The newspaper, which ceased its print edition in 2021-’22 and is now a digital-only platform, has said that the action is “another attempt to silence us” and described the allegations as “baseless”.
The editors of Kashmir Times, Anuradha Bhasin and her husband Prabodh Jamwal, said that the office that was raided on Thursday had been “shut since the last four years and out of operation”. They are currently outside India.
“We have received no official intimation or statement to confirm the official actions,” the newspaper said in a statement on Friday afternoon.
While raids on newspaper offices in Jammu and Kashmir are not uncommon, the action against one of the oldest newspapers in the region has come as a surprise to many.
Not a propaganda arm
Kashmir Times has historically been considered an influential voice in Jammu and Kashmir’s media landscape.

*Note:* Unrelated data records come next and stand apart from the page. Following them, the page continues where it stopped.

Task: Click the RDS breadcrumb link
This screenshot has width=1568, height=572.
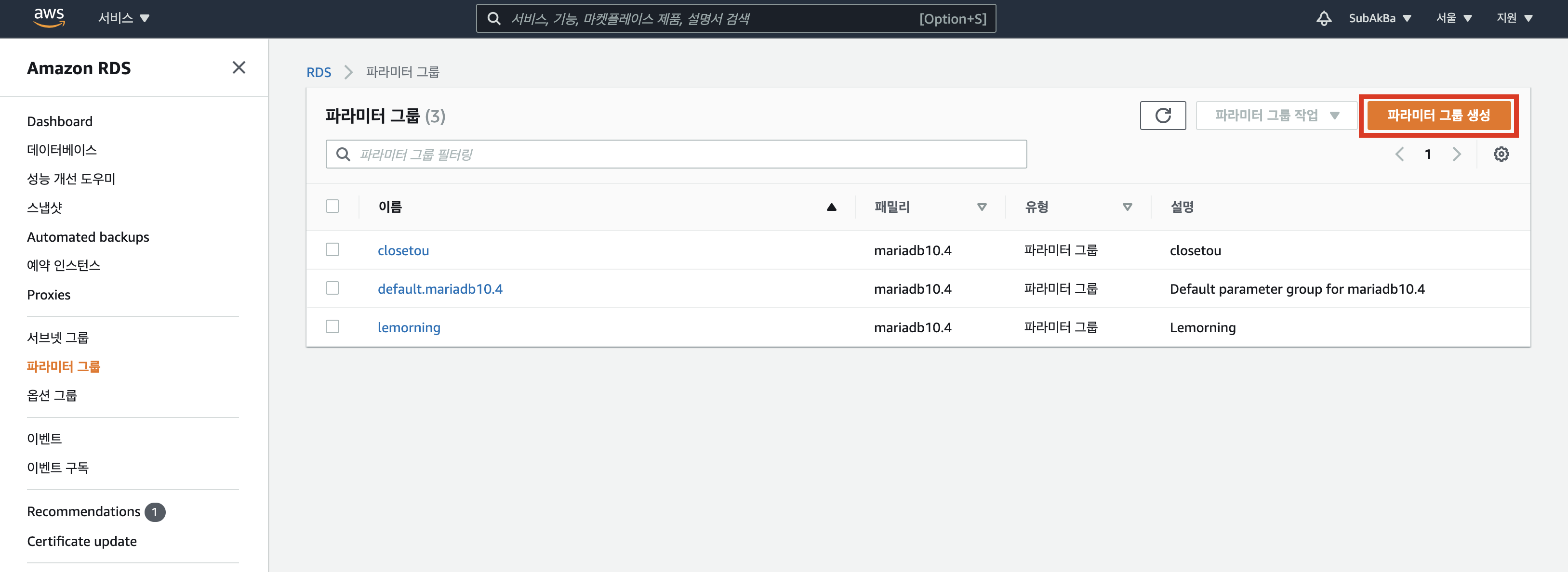Action: [x=319, y=72]
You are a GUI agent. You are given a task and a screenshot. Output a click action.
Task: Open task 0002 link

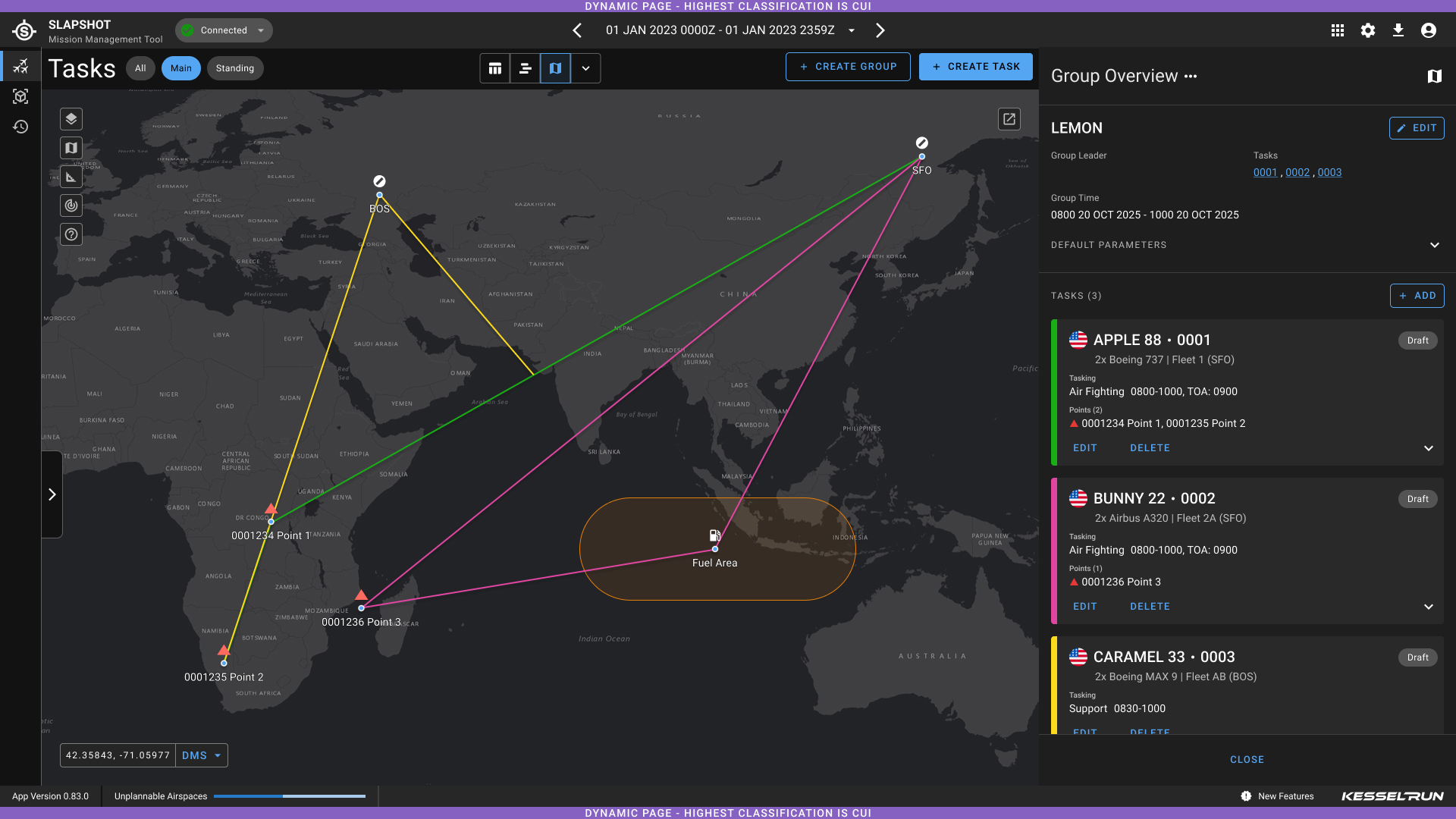[1298, 172]
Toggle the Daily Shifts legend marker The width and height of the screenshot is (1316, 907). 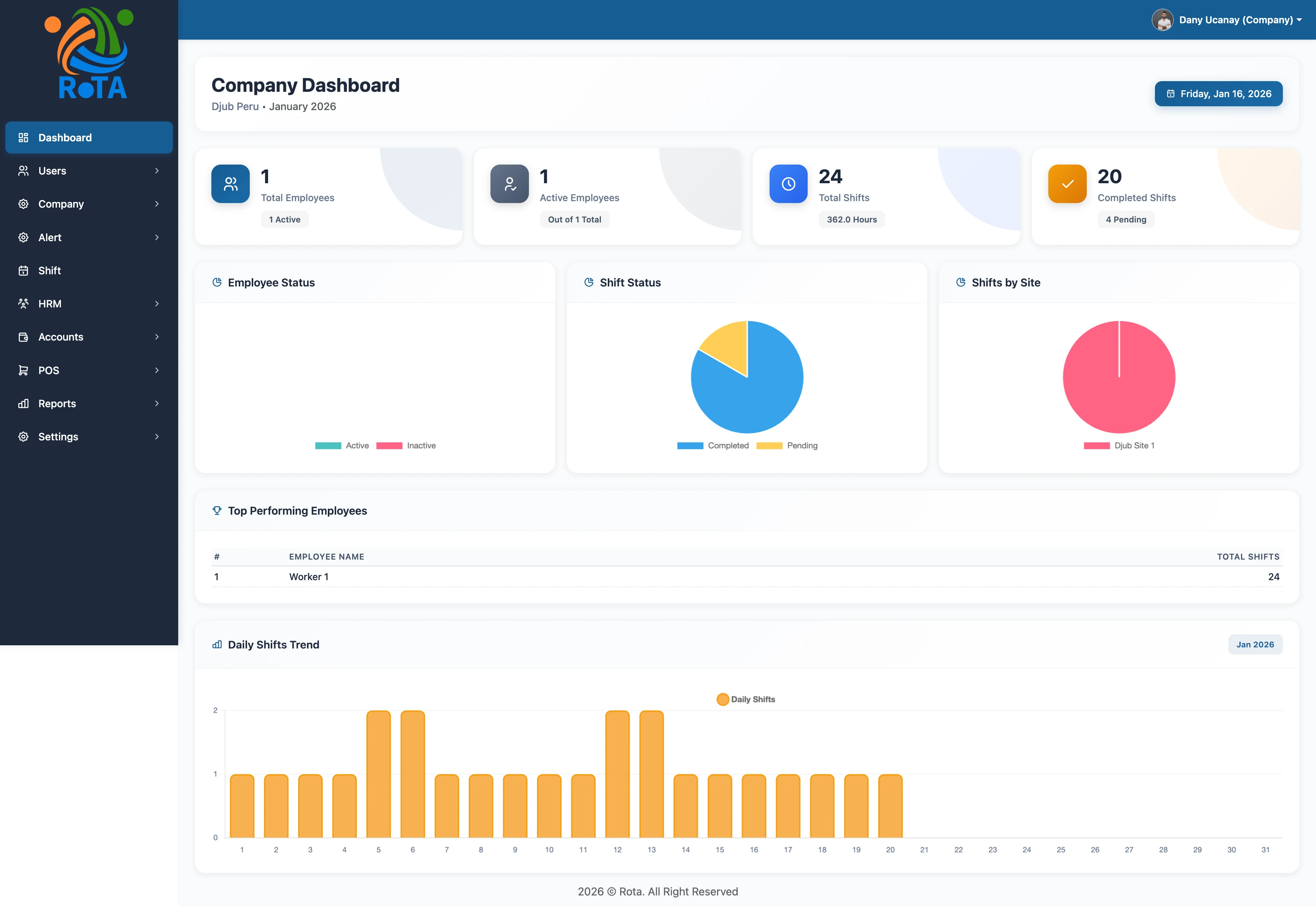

Established in 1954 by Kashmiri journalist Ved Bhasin, Kashmir Times has been a chronicler of the region’s ups and downs. Bhasin, who died in 2015, had come into journalism through activism and student politics. He was also part of the civil society engagement on Kashmir between India and Pakistan.
Since it was led by an editor known for his belief in secularism, justice and democracy, Kashmir Times enjoyed credibility in the Valley, despite being a news outlet run out of Jammu, a region that was often opposed ideologically to Kashmiri sentiment.
The newspaper’s record of standing up to diktats from various actors in a conflict zone earned it a solid reputation. According to a former staffer, Bhasin refused to let his newspaper become a tool of government propaganda.
“Had Ved ji given in to the blackmail [from the government] … in 1990 and toed the official line, I believe Kashmir may not have recorded its history to the detail it now boasts of…,” the staffer said. “Any book that skips consulting KT [Kashmir Times] for the 1988-2002 era may not be history, I firmly believe.”
In 2010, the paper stopped getting central government advertisements from the Directorate of Advertising and Visual Publicity, an important source of revenue for many traditional print publications.
The scarcity of financial resources and lack of advertisements from successive governments led to a decline in the newspaper’s output of news and analysis.
Yet, the newspaper’s influence on the media industry was remarkable. Journalists who worked in Kashmir Times went on to work for major national and international publications.
Post-2019 crackdown
Ved Bhasin’s daughter, Anuradha Bhasin, carried her father’s legacy of activism when she challenged the Narendra Modi government in the Supreme Court in 2019.
Anuradha Bhasin petitioned the court against the widespread internet shutdown across Jammu and Kashmir after the Modi government on August 5, 2019, scrapped Article 370 of the Constitution that had guaranteed the erstwhile state a special status. Bhasin contended that the internet shutdown made journalism impossible and hurt the livelihoods of Kashmiris.
“The debilitating restrictions imposed through the complete shutdown on internet and telecommunication services, and severe curbs on the movement of photo journalists and reporters be immediately relaxed in order to ensure the freedom of the press and media,” said the petition filed on August 10, 2019.
Bhasin’s intervention led the court to direct the government to relax curbs on communication and internet services and be transparent about the restriction orders in Jammu and Kashmir.
In October 2020, the Lieutenant Governor administration of Jammu and Kashmir sealed the Srinagar office of the Kashmir Times. According to its editors, the office, which had been allotted to the newspaper in the early 1990s, had been sealed “without any explanation” by the government.
That was not the last government action the editors had to face.
In December 2022, Bhasin published A Dismantled State, a chronicle of events that took place after Jammu and Kashmir’s statehood was annulled in a single stroke by the union government.
In August, the Union territory administration decided to ban 25 books for peddling a “false narrative” and propagating “secessionist sentiment.” The list included was the book authored by Bhasin, the editor of Kashmir Times.